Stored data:
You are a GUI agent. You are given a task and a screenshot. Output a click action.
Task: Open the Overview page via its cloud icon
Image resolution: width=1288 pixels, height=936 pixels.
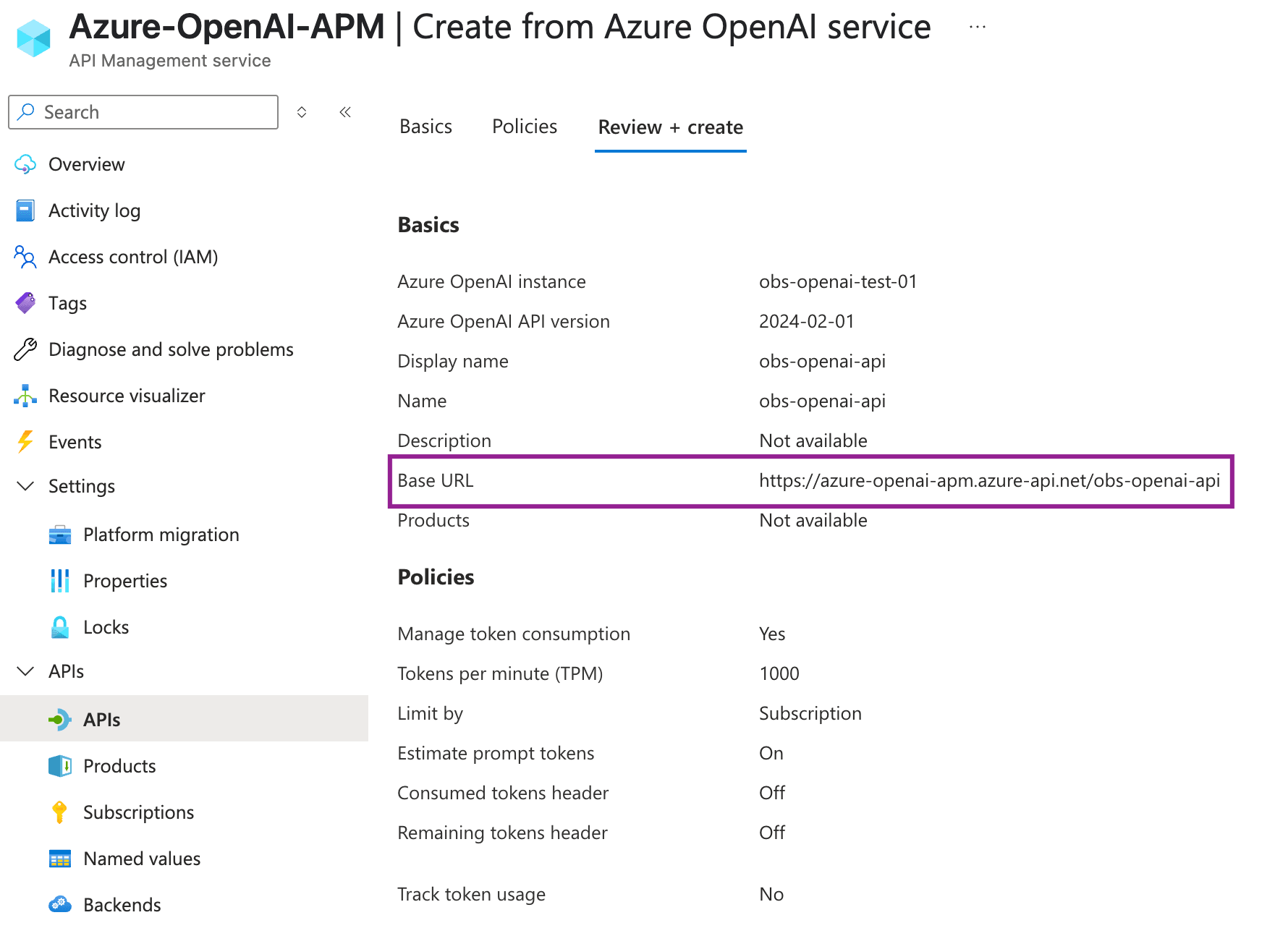(25, 164)
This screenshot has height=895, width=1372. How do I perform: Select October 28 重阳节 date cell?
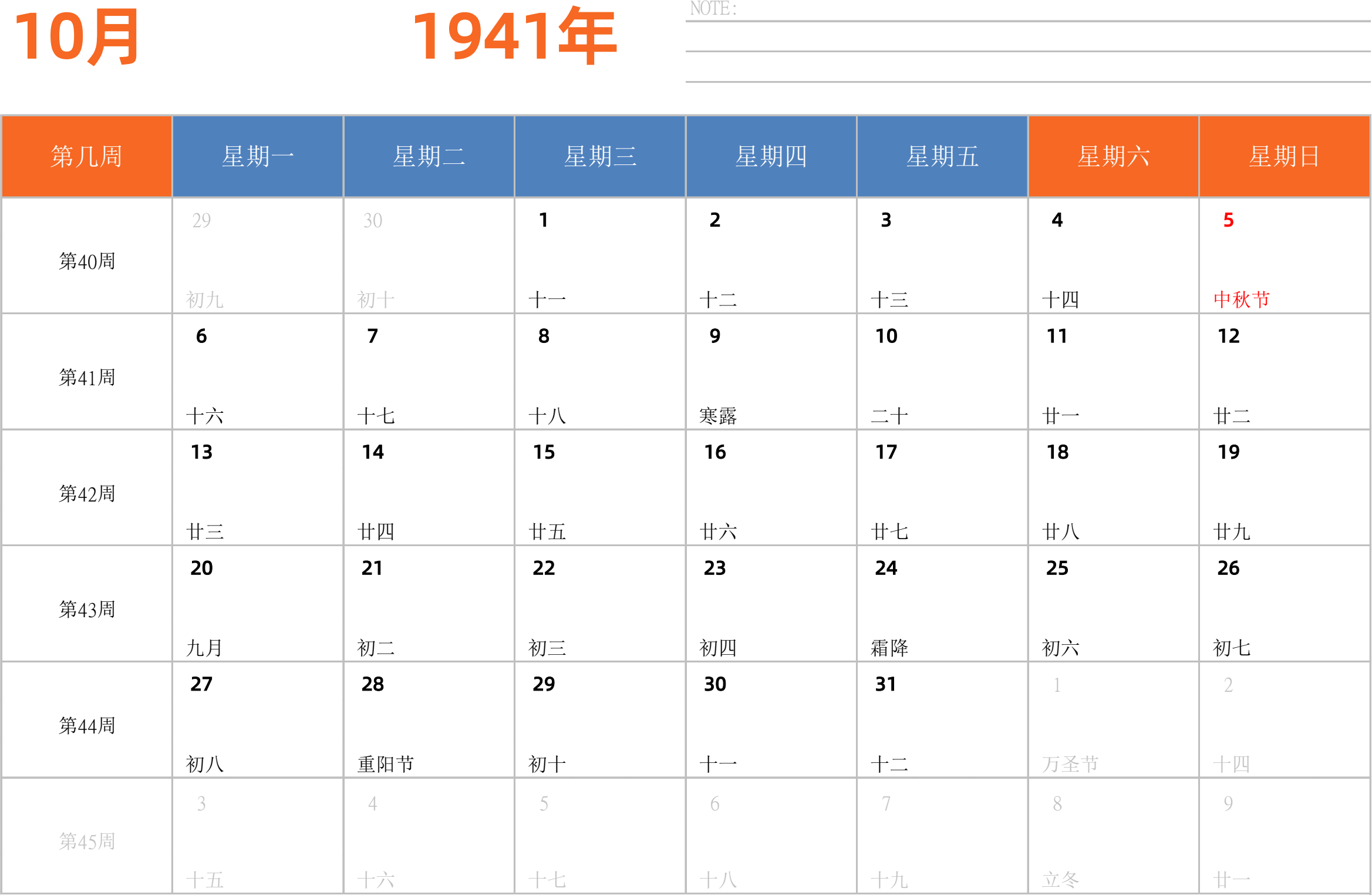[429, 720]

Task instructions:
The lines from the one containing "Task: Open the" through the end of the data above are to be copied exactly, both ends included, and pictures are to be omitted.

Problem solution:
Task: Open the Overview page via its cloud icon
Image resolution: width=1288 pixels, height=936 pixels.
(25, 164)
This screenshot has height=895, width=1372. How do I perform: Select October 28 重阳节 date cell?
[429, 720]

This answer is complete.